= Religion of the Yellow Stick =

Perjoritive name for the Presbyterian Church of Scotland in the Hebrides

The religion of the yellow stick (Creideamh a’ bhata-bhuidhe) was a facetious name given to the enforcement of the Church of Scotland among certain Catholic churchgoers who lived in the Hebrides of Scotland. Such actions, however, were not unique to the Hebrides, but occurred in other parts of Scotland.

A Coll priest of former times was accustomed to drive recalcitrant natives to church by a smart application of his walking stick; those who yielded were thus said to come under Creideamh a’ bhata-bhuidhe.

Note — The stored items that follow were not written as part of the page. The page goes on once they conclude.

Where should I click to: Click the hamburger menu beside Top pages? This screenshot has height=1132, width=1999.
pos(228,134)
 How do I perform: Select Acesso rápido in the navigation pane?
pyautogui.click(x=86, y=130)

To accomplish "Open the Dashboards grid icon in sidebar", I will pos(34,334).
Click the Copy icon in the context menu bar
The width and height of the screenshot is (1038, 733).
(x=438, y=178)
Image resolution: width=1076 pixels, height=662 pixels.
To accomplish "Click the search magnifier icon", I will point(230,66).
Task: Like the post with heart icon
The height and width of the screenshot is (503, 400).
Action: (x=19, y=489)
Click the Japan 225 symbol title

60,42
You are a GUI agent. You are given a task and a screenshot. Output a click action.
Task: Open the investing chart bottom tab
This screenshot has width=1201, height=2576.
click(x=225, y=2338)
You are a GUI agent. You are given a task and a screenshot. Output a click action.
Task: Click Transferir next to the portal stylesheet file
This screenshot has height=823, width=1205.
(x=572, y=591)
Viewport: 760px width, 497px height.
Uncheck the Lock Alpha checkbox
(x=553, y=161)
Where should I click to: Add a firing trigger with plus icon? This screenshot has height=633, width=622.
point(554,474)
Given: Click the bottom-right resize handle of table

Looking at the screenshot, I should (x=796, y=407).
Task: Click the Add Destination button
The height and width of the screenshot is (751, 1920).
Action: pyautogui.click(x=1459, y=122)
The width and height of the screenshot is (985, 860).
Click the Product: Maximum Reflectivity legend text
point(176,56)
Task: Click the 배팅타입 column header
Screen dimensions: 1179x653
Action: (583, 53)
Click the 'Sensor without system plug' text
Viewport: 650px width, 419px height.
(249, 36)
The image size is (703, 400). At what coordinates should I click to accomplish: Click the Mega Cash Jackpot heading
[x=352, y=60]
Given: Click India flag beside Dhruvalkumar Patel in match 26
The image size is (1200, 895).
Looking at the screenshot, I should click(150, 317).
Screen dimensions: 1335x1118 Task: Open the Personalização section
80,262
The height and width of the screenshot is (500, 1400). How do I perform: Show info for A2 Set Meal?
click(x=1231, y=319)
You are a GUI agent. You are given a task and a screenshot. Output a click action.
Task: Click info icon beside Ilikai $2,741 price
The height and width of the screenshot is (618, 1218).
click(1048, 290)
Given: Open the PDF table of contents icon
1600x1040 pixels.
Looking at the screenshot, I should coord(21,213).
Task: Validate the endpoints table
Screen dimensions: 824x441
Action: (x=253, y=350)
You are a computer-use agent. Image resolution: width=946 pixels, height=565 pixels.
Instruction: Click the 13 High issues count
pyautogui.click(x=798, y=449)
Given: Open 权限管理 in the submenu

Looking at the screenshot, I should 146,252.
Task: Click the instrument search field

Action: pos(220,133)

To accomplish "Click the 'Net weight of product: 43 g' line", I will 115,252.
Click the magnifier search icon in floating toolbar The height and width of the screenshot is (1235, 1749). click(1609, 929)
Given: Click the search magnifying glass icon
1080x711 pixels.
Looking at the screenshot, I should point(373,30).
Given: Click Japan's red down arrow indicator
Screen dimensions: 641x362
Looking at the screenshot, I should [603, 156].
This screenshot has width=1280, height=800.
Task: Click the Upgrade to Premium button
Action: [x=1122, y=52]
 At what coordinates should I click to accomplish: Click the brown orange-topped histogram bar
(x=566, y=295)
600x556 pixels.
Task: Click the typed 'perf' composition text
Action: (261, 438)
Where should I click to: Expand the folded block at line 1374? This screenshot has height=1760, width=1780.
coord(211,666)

Another version says that Hector (Eachann) the son of Lachlan MacLean of Coll, was the one who applied the yellow stick. Hector was laird of Muck in 1715, and the religion of the yellow stick was introduced into Rùm in 1726. Samuel Johnson, on his famous journey round the Hebrides (1775) encountered the story; in Rùm he said that there were

fifty-eight families, who continued Papists for some time after the Laird became a Protestant. Their adherence to their old religion was strengthened by the countenance of the Laird’s sister, a zealous Romanist, till one Sunday, as they were going to mass under the conduct of their patroness, MacLean met them on the way, gave one of them a blow on the head with a yellow stick, I suppose a cane, for which the Erse had no name, and drove them to the kirk, from which they have never since departed. Since the use of this method of conversion, the inhabitants of Egg [sic] and Canna, who continue Papists, call the Protestantism of Rùm, the Religion of the Yellow Stick.

David Livingstone, whose ancestors came from Ulva near the Mull and Staffa, said:

Our ancestors were Roman Catholics; they were made Protestants by the laird coming round with a man having a yellow staff, which would seem to have attracted more attention than his teaching, for the new religion went long afterward, perhaps it does so still, by the name of the religion of the yellow stick.

The "yellow stick" in Livingstone's description may be a reference to the Bishop of Lismore's crozier or baculum, in Gaelic the "Bachuil Mor" or staff of Saint Moluag, the patron saint of the Clan MacLea or Livingstone.